Branca designed many different mechanical inventions, a collection of which he dedicated to Cenci, the governor of Loreto, Ancona. These were later published in book form at Rome in 1629, under the title Le machine. The work contains 63 engravings with descriptions in Italian and Latin and was an example of the Theater of machines genre which had appeared in the 16th century, named after Jacques Besson's Theatrum Instrumentorum of 1571. However, where Besson's book had been beautifully illustrated with engravings, Branca's book was a small octavo volume illustrated with relatively poor quality woodcuts.

Unlike earlier authors, Branca did not claim to be the creator of many of the machines, and in one instance, is even uncertain over how the machine in question is supposed to work. In the words of historian Alex Keller, his machines "look like armchair inventions which seldom ever had any three-dimensional working counterparts".

Branca's so-called steam engine appears as the 25th plate in Le Machine.
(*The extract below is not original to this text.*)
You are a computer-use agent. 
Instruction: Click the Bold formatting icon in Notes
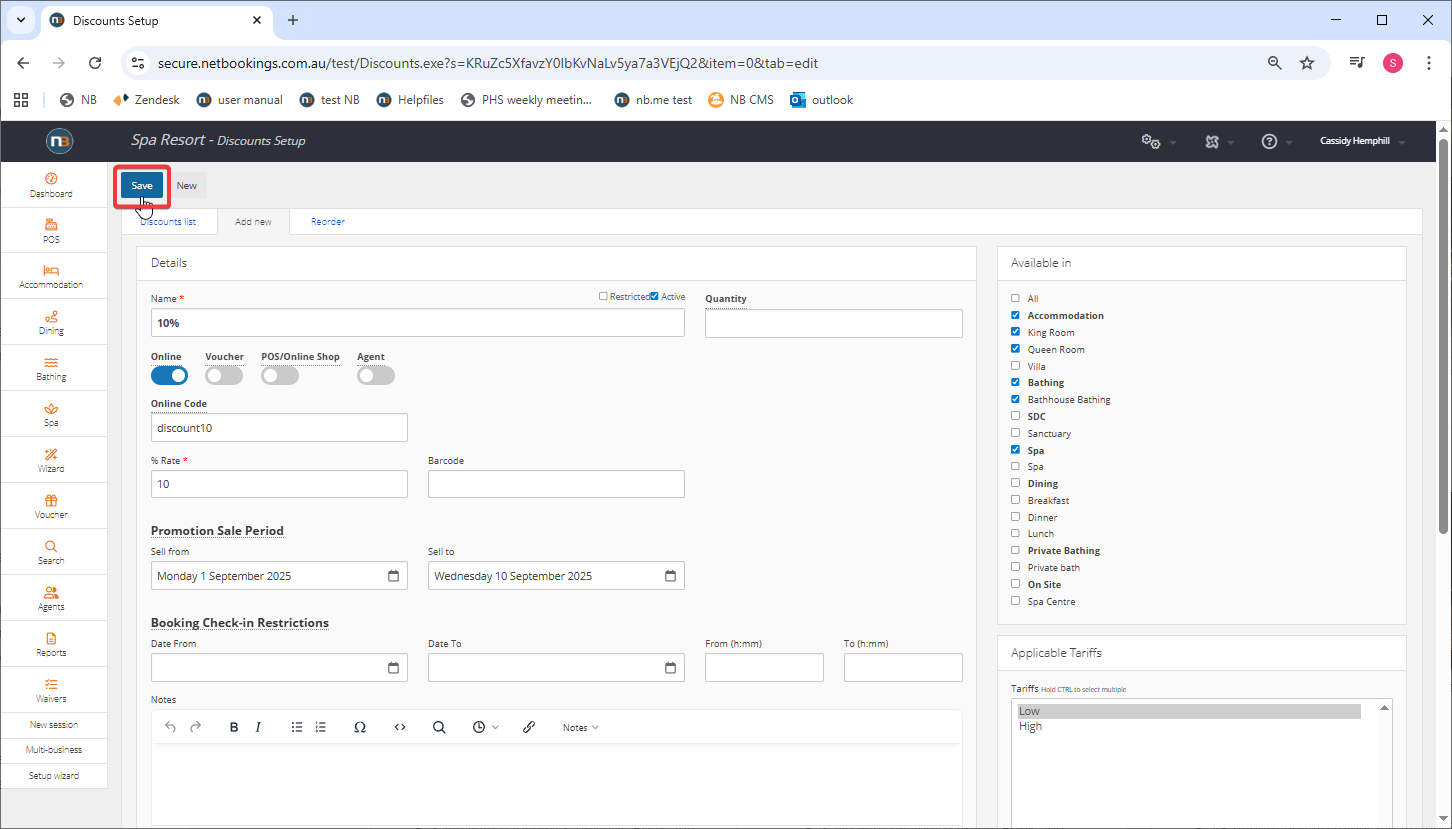pos(234,727)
It comprises a wheel with flat vanes like a paddlewheel, shown being rotated by steam produced in a closed vessel and directed at the vanes through a pipe (and hence would be more appropriately called a steam turbine). Branca suggested that it might be used for powering pestles and mortars, grinding machines, raising water, and sawing wood. It bears no relation to any later application of steam power and is not much of an advance over the aeolipile described by Hero of Alexandria in the first century AD.

== Manuale d’Architettura ==
Branca's Manuale d’Architettura, published in 1629, was a practical guide for planning and construction and is considered the first "pocket" architectural handbook. Branca's experience as an architect was due to his posting as superintendent of works of the Sacra Casa in Loreto, to which he was appointed by the Duke of Urbino. Most of his architectural works are the detailed architectural renderings of Jacques Besson and Androuet du Cerceau. It was republished in 1772 by Leonardo de Vegni.

Branca communicated with Benedetto Castelli and references his work in the last chapter of the Manuale, a chapter about rivers. Castelli, often considered to be the founder of the field of hydrodynamics, wrote to Branca, urging him to defend himself against naïve or interested parties such as the Venetians who had rejected Castelli’s opinions as to why their lagoons were silting. On another occasion, Branca wrote to Castelli regarding a design for a nozzle for an inverted siphon to be installed in a fountain. Castelli also witnessed the ecclesiastical innocence of Le Machine for the inquisition.

== Influence of Branca's work ==
It is unclear how influential Branca’s work was. But it was known that Robert Hooke owned a copy of Branca’s work. In 1789, Giuseppe Maria Soli of Modena republished Branca's Manual of Architecture.